When I was little, friendship seemed easy. If we both liked to swing and play in the sand box, our friendship was cemented in pre-school. I had a couple of neighbors who were about the same age and so, we became friends. In elementary school, I lived in a small town, and in my tiny class of 17 students, we all seemed to be friends. We ran in a pack, we organized games of horse and soccer on the playground, and in the classroom we learned together. I might be idealizing those days a bit, but that’s how I remember it, and I can recall playing one-on-one with each and every one of those 16 other people who shared my days of learning.
In the summer between sixth grade and seventh grade, we prepared to move to another small New Mexico town. My mom got a new job as a teacher. My best friend threw me a surprise going away party at the town swimming pool, and it was fun to splash and play one last time with my classmates and other friends. Junior high and high school were sometimes quite challenging in the friendship department. I forged some friendships, but many I realize now were friendships of convenience and even some of survival. But I found them. I had friends who played sports like me, so we might not talk a lot in the halls between classes, but we shared time on the courts and in the locker rooms and on the bus rides to games. Again, I lived in a small town, so friendships often were predicated on being the same age and participating in the same school activities.
I remember senior year, and all of a sudden our small high school seemed tiny. My class of 18 was the smallest graduating class in a shrinking town. As the oldest, our class suddenly became close as a group instead of fractured into four or five small friendship groups. School activities weren’t the boundaries of friendship anymore, and we bonded in our all-senior classes of English and Government.
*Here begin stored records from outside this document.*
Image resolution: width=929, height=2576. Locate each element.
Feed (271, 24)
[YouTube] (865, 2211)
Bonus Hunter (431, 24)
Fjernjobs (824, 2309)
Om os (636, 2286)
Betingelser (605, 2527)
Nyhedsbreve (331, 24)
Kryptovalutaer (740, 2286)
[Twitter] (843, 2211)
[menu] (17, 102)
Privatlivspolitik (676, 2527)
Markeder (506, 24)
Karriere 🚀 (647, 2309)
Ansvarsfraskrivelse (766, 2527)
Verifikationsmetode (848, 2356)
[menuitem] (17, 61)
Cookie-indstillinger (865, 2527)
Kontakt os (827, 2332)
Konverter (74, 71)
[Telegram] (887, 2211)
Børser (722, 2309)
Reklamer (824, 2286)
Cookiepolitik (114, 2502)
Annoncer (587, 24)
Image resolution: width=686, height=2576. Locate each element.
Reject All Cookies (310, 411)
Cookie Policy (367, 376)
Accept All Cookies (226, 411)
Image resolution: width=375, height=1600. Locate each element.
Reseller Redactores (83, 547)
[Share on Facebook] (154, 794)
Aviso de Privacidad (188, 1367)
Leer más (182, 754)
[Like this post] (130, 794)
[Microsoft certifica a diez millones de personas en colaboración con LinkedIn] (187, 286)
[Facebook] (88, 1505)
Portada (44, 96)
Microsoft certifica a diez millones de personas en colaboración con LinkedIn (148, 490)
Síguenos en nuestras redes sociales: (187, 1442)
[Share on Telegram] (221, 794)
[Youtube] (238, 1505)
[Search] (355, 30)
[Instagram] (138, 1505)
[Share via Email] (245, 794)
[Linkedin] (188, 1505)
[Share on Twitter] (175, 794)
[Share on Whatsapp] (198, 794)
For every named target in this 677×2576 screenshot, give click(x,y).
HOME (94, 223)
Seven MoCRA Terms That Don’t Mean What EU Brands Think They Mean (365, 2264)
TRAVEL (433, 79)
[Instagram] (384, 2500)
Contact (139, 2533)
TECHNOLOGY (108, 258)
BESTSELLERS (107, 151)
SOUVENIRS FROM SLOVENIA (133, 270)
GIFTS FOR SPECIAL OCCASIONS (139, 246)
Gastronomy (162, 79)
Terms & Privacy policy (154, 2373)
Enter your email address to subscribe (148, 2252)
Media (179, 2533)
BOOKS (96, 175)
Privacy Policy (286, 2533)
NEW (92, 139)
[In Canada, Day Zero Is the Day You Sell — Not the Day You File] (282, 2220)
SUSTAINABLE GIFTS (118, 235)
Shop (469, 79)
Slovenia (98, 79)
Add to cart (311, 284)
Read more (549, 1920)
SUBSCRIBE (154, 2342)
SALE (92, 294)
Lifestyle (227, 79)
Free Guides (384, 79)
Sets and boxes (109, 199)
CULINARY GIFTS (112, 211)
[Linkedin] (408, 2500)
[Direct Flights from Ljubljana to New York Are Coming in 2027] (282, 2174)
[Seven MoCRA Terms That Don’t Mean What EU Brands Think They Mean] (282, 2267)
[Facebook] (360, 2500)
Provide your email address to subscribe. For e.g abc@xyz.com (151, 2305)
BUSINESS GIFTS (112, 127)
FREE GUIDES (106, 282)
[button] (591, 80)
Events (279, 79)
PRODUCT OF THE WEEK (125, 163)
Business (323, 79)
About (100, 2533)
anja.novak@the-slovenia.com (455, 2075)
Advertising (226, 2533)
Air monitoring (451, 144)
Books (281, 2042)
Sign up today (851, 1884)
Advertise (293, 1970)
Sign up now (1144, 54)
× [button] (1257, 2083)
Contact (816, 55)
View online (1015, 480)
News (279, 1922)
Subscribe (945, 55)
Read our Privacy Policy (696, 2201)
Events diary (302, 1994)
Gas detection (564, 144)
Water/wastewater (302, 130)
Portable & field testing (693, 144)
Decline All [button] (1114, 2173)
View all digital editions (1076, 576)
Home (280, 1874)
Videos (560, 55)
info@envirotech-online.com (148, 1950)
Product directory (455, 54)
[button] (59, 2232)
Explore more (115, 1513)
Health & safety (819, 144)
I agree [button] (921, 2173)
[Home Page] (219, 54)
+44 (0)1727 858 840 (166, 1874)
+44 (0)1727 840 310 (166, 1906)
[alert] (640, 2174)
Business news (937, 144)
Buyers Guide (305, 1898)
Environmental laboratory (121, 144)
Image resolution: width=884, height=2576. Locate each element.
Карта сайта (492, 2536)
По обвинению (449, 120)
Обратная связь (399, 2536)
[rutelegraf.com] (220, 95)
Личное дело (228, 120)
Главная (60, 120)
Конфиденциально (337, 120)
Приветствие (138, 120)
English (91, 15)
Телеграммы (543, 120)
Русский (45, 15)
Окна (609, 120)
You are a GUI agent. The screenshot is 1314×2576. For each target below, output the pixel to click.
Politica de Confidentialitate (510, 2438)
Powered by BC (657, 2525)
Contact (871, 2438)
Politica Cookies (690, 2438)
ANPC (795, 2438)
We talked of our beliefs and politics and families and our futures. We reminisced and we became closer. By the spring, with graduation around the corner, mostly we laughed together, enjoyed senior festivities, and counted down the days until graduation. We knew that would be goodbye for many of us.
The summer after graduation, I quickly folded into a deep friendship with a high school classmate. I worked as a waitress in her family’s restaurant. We spent long nights together hanging out and gossiping and dreaming about our futures, wondering what college would be like. I remember being startled by the closeness of this friendship. We had always been friends, but she had usually had a boyfriend and was frequently “best friends” with popular older girls. That summer, she didn’t have a boyfriend and the older girls were away, and so we bonded.
I arrived in Wisconsin in the fall to start college near Lake Superior, hundreds of miles away from the grasslands and the mountainous horizons of my home in New Mexico. In some ways, college felt a bit like pre-school. It seemed easy to make friends, like it did when swings and the sandbox were the currency. It was simple to talk with the other women on the second floor in the dorm; there were only four dorms on campus, and mine was the only women’s dorm. Some friendships ebbed and flowed, some people drifted, some people transferred or dropped out, but for the most part, there was a pack of eight to twelve women (give or take) that were good and close friends. We helped each other through breakups and applying for summer internships. We wrote letters in summer and sent e-mails, and we showed up for each other and the friendships continued as we moved and grew and changed over our college years.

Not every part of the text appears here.